L'AGCOM, l'autorité italienne de régulation des communications, a approuvé fin mars de nouvelles lignes directrices pour une publicité responsable en matière de jeux d'argent, établissant un cadre restreint dans lequel les opérateurs agréés peuvent mener des campagnes de marque sur le jeu responsable sans enfreindre l'interdiction existante. La période de consultation de 30 jours devait s'achever avant l'été, ce qui pourrait créer une transition entre l'interdiction actuelle et ce qui la remplacera.

L'Association européenne des jeux et des paris a fait valoir en octobre 2023, en réponse à une enquête de La Gazzetta dello Sport, que le décret « Dignité » avait activement favorisé le marché noir, citant des estimations de 25 milliards d'euros de paris annuels non autorisés en Italie et environ 1 milliard d'euros de recettes brutes de jeux perdues au profit d'opérateurs offshore chaque année.

L'Agence des douanes et des monopoles italienne a agréé 46 opérateurs dans le cadre du nouveau régime national d'octroi de licences pour les jeux d'argent en ligne fin 2025, générant 365 millions d'euros de recettes directes, un chiffre supérieur aux prévisions du gouvernement. Les recettes brutes des jeux d'argent en ligne devraient dépasser 5,5 milliards d'euros d'ici la fin de 2026.

La législation visant à remplacer officiellement le décret « Dignité » n'a pas encore été présentée au Parlement, et si la réforme du parrainage bénéficie d'un large soutien politique, l'assouplissement des restrictions sur la publicité télévisée et numérique devrait se heurter à une plus forte résistance de la part des groupes de santé publique et des partis d'opposition tels que le Mouvement 5 étoiles et le Parti démocrate.

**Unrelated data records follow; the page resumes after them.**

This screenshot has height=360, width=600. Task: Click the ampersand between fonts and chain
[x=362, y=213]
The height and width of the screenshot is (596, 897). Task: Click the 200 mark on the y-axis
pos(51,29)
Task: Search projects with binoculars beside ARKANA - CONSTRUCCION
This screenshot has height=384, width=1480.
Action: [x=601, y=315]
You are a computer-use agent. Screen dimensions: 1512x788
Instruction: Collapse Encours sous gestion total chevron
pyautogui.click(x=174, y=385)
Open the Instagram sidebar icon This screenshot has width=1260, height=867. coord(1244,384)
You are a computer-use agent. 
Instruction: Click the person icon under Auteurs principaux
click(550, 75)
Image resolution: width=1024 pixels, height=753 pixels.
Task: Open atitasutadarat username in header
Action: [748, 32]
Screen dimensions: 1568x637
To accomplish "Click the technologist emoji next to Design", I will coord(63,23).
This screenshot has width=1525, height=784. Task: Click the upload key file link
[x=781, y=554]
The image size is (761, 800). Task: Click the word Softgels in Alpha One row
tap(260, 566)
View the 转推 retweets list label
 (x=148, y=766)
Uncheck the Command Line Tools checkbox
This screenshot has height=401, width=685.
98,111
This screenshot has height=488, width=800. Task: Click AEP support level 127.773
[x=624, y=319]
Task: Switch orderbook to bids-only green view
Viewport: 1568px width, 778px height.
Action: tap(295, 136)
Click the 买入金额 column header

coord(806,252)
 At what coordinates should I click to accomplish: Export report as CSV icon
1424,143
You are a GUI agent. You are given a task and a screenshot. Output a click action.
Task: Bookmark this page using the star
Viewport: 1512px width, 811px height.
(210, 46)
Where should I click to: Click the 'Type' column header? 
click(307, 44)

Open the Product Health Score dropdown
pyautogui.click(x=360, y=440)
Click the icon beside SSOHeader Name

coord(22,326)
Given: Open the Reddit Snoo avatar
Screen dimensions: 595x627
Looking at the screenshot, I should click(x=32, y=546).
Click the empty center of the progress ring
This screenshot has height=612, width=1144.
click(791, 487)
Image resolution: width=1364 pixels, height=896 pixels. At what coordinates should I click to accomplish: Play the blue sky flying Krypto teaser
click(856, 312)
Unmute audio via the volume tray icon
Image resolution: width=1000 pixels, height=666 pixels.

Gravina a été élu président de la FIGC en octobre 2018 et a supervisé le triomphe de l'Italie à l'Euro 2020, mais a également présidé à l'échec du pays à se qualifier pour les Coupes du monde 2022 et 2026. Le sélectionneur Gennaro Gattuso et le directeur général Gianluigi Buffon ont également démissionné à la suite de la défaite contre la Bosnie. Son successeur sera élu le 22 juin.